Siapakah yang hadir di benakku kala itu? Apa gerangan yang berputar di dalam pikiranku? Engkau. Namun engkau yang mana? Aku tiada tahu. Mungkin bukan engkau yang kelak menjadi teman hidupku. Jika engkau membaca ini—wahai belahan jiwa—janganlah kau sembunyikan rasa hatimu. Jika ia penting, ucapkanlah. Niscaya aku akan mengerti mengapa engkau berkata, mengapa engkau mengingat tulisan ini.

Yang kuingat kala menonton film itu ialah seseorang yang, pada tahun dua ribu dua puluh lima, pernah bertaut hati denganku. Setelah lama aku sendiri, aku berani membuka pintu hati. Namun jangan tersalah: bukan ia yang membukanya. Akulah yang memberanikan diri meloncat ke kolam, padahal belum jua kupelajari cara berenang. Namun aku ingin belajar. Ketika hubungan itu usai hanya dalam empat bulan, aku teringat, aku memang baru belajar berenang. Namun kelak akan kupilih ombak yang hendak kuarungi, kutemukan samudra yang tak berbatu karang, agar luka tak lagi singgah di tubuhku.

Mengapa aku teringat dirinya? Karena aku tahu, tiada kuasa untuk mengubah siapa pun dari kami berdua. Aku pun enggan mengubahnya. Bukan sebab kami telah dewasa—sebab kedewasaan bukanlah perkara usia. Aku pun kerap merasa kanak-kanak, ia pun demikian. Maka aku tak hendak mengubahnya, sebab tak ingin terjerat lebih jauh dalam takdir hubungan ini. Aku tahu ia tak akan kekal, karena di celahnya kulihat diriku bisa menjelma menjadi monster, bisa melukai dengan kata, dengan tangan, dengan kaki. Tak kupilih jalan itu. Dengarlah: ini bukan semata-mata untuk melindungi hatinya, melainkan agar wajahku tak ternodai oleh amarahku sendiri.

Lalu ingatanku terarah kepada seorang pria lain, yang pernah kucintai sedalam itu.

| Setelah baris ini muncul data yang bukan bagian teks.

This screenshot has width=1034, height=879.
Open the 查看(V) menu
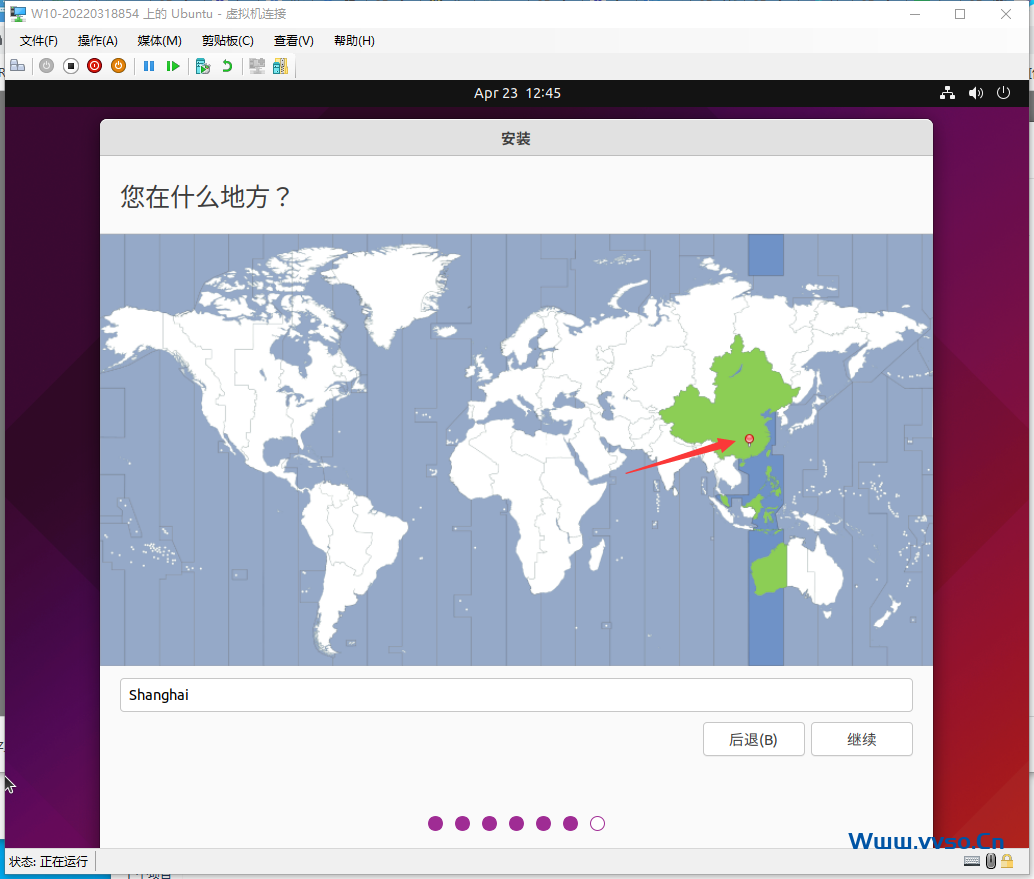point(292,41)
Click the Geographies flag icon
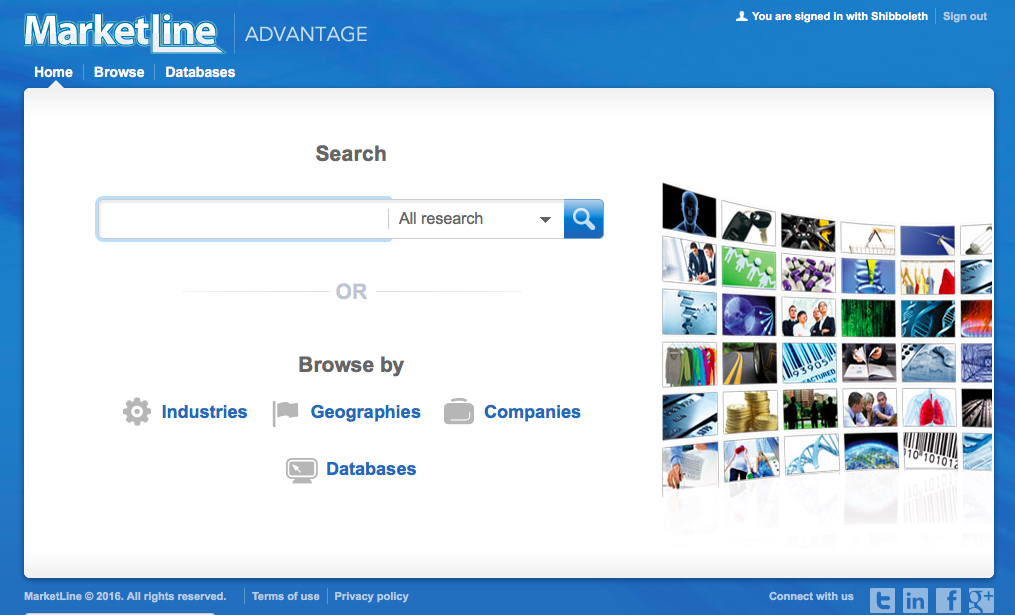This screenshot has height=615, width=1015. pos(286,413)
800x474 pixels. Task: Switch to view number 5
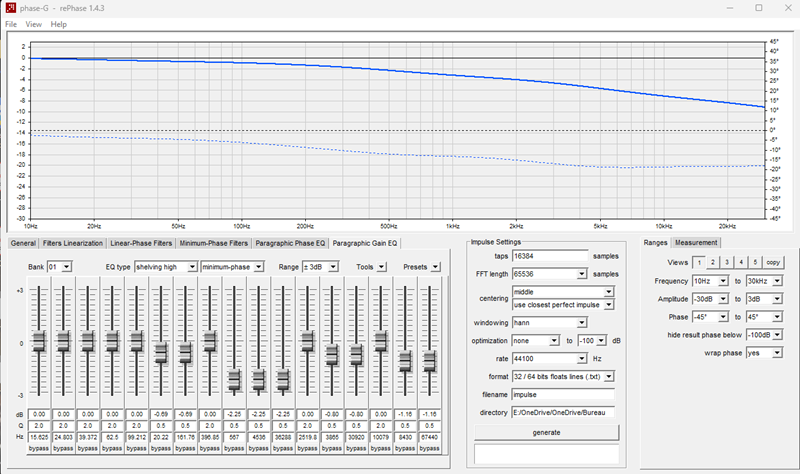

Kami tak pernah bersanding, tak pernah menjadi sepasang, bahkan hingga kini hanya bertukar kata sederhana: “Aku sayang engkau.” Begitu dalam rasa itu, walau ada orang lain yang saban hari mengucap “Aku cinta kau” dalam bahasa manisnya, hatiku tak pernah benar-benar mengamini. Aku pun tak menaruh harapan kepada pria yang paling kucintai itu hingga detik ini aku menulis. Aku hanya tahu: kami saling cinta, saling sayang, tetapi usaha kami untuk menjaga rasa itu nyaris tiada.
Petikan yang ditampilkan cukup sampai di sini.